■ **WHAT IS NEEDED**
Would you output the lines from the one containing "Task: Uncheck View confirmations checkbox" through the final line of the entries, exactly and with pictures omitted?

■ **SUPPLIED RECORDS**

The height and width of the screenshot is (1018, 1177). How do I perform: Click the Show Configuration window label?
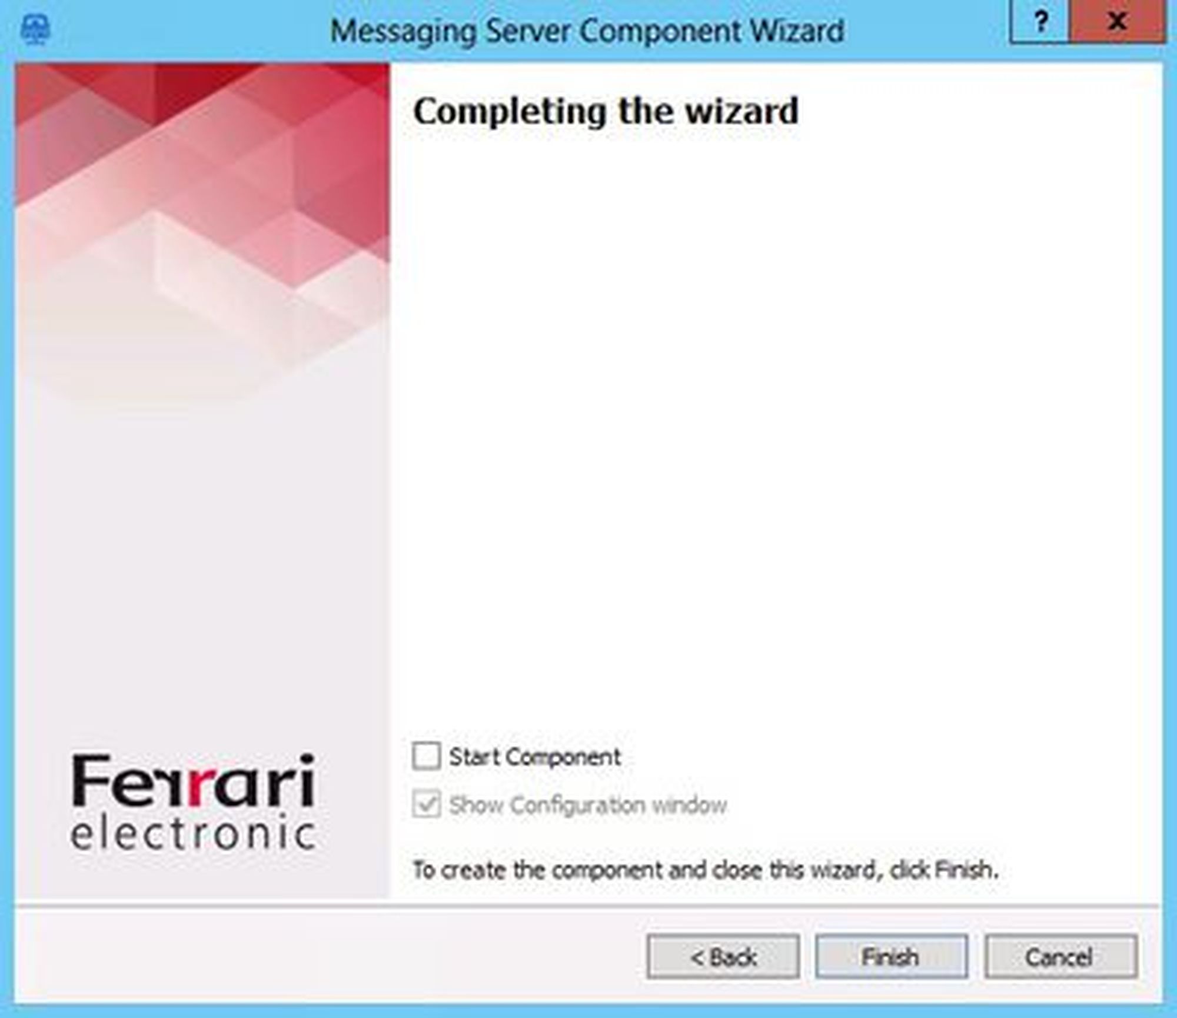588,805
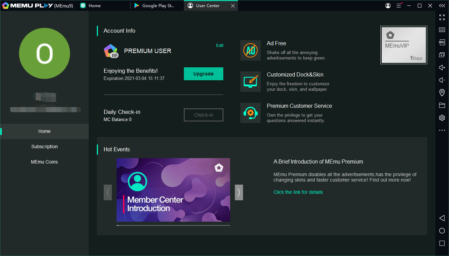The image size is (449, 256).
Task: Click the APK install icon
Action: pos(442,42)
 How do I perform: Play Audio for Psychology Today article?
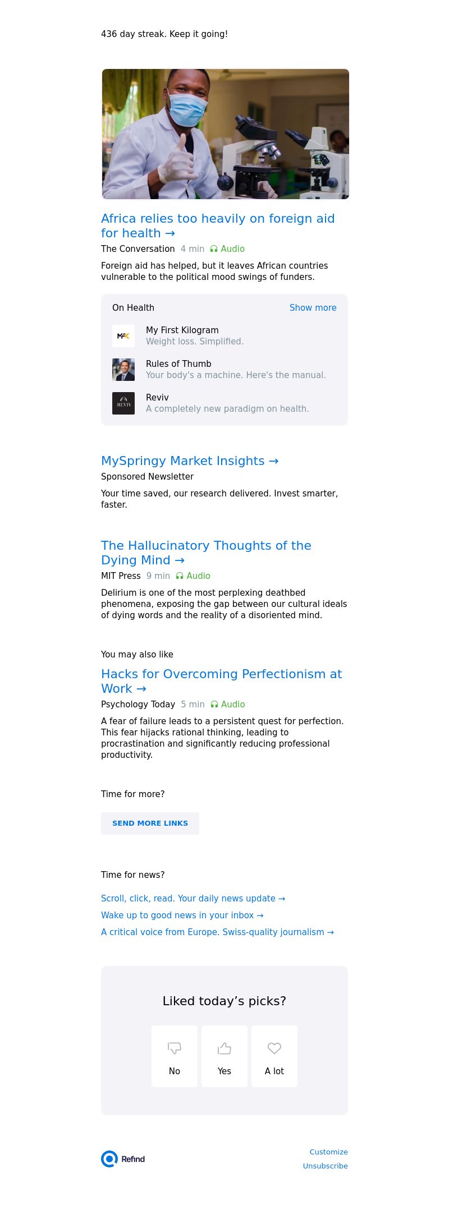click(x=228, y=704)
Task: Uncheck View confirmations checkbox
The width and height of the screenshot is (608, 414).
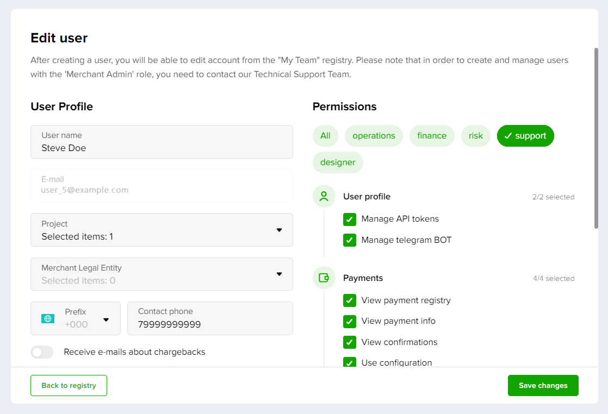Action: click(x=349, y=342)
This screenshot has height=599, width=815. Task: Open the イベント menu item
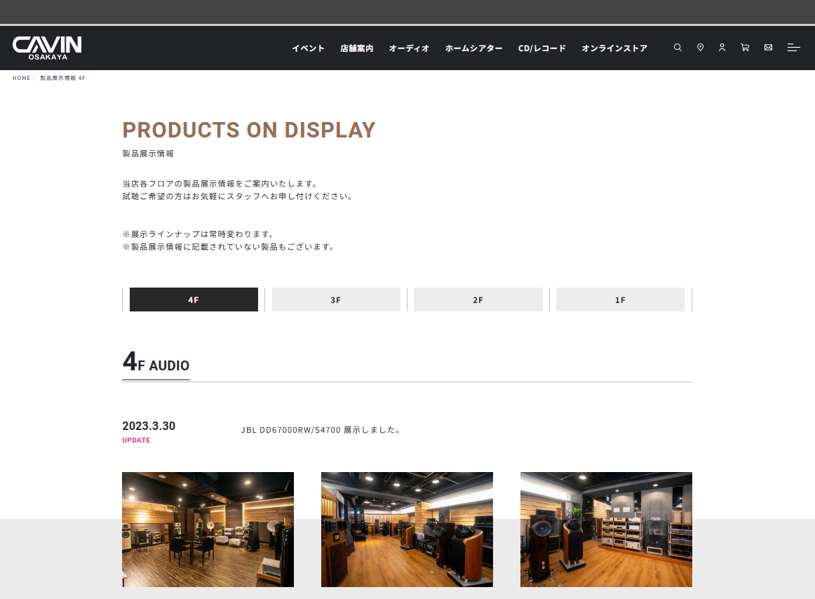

■ **THE COMPLETED TASK**
Task: Uncheck View confirmations checkbox
The width and height of the screenshot is (608, 414).
Action: click(x=349, y=342)
This screenshot has height=599, width=815. Task: Open the イベント menu item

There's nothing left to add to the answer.